Once the results are known, the ULB shares the data with the relevant maternity services, external to the university campus.
“Transmission of the results is a key stage in the testing process”. “Communication between the testing centre and maternity services is therefore a significant part of our activities.” underlinedLionel Marcelis, Laboratory Manager.
These data are ultra-sensitive and therefore confidentiality must be guaranteed. The centre therefore was looking for a HDS certified Cloud service provider, “the solutions used before were not satisfactory, as they were too heavy, too slow, and not secure enough”.

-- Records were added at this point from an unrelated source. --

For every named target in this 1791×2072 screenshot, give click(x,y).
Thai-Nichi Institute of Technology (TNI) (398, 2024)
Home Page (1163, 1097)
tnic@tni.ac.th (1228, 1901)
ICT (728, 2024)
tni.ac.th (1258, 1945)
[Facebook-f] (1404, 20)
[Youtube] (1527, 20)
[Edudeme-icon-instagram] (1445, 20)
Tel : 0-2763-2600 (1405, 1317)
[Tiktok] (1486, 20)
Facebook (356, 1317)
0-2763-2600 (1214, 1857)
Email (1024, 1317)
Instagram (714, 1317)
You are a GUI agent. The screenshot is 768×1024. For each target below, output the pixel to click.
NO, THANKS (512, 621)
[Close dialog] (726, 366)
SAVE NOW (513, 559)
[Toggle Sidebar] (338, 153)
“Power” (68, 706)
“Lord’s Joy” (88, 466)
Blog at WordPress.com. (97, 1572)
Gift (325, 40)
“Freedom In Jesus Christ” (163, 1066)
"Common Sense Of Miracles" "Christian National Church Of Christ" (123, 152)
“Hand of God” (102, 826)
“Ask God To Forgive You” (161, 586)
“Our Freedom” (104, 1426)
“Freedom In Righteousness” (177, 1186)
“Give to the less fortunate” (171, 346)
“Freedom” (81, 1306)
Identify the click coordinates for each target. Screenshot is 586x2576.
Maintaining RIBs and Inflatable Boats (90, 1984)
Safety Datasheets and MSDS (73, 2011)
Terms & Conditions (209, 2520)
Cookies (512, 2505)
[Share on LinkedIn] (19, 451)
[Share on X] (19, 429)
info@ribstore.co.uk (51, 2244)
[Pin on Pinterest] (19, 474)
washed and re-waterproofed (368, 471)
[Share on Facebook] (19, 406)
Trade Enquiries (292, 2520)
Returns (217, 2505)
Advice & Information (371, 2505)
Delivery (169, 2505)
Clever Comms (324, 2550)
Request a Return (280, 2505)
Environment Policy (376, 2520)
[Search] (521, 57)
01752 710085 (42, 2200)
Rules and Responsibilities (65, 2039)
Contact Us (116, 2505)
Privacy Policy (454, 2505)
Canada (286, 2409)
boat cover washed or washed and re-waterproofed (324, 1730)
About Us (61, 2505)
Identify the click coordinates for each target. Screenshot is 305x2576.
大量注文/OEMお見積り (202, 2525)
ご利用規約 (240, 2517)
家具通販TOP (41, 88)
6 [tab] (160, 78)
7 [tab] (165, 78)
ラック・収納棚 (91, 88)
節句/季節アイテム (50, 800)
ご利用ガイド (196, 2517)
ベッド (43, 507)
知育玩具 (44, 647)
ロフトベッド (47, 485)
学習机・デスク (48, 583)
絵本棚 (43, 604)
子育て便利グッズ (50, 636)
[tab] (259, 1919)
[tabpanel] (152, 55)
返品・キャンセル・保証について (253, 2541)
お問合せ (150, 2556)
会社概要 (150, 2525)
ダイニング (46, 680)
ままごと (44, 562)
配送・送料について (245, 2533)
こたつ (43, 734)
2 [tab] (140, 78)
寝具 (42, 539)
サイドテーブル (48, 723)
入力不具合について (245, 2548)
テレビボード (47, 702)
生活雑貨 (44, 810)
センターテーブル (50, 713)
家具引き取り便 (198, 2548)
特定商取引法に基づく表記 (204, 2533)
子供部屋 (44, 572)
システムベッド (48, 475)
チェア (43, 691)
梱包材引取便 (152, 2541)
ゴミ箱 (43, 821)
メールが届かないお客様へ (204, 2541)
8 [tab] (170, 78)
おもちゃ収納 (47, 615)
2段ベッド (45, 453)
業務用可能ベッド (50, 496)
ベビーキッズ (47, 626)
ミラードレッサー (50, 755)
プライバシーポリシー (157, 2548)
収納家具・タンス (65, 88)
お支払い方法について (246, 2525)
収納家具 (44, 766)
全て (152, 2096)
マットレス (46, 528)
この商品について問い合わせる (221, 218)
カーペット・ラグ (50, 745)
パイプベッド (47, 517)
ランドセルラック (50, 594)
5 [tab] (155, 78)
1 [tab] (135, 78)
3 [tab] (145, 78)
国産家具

The benefits provided by Oodrive Work
Hence the decision to use Oodrive Work, a platform for the sharing of sensitive documents and collaborative work designed by Oodrive. The solution, well-known by ULB for a number of years as it is used by a partner hospital, addresses all of the needs of the testing centre: rapid and intuitive, it offers a high level of security, but also availability, which is essential considering that “results can potentially be vitally important for newborns and must be available to maternity departments as quickly as possible”, underlined Lionel Marcelis.
Therefore, thanks to Oodrive Work, each maternity service has access to a secure space which centralises all communication. Oodrive’s HDS certification was therefore essential for ULB, particularly because the health data is hosted in French data centres.
Beyond the example of ULB, the relevance of a solution such as Oodrive Work illustrates that it is possible, within France, to take advantage of serious and quality tools which guarantee the security and sovereignty of data, and in turn their confidentiality. For healthcare facilities, this must gradually become an absolute priority.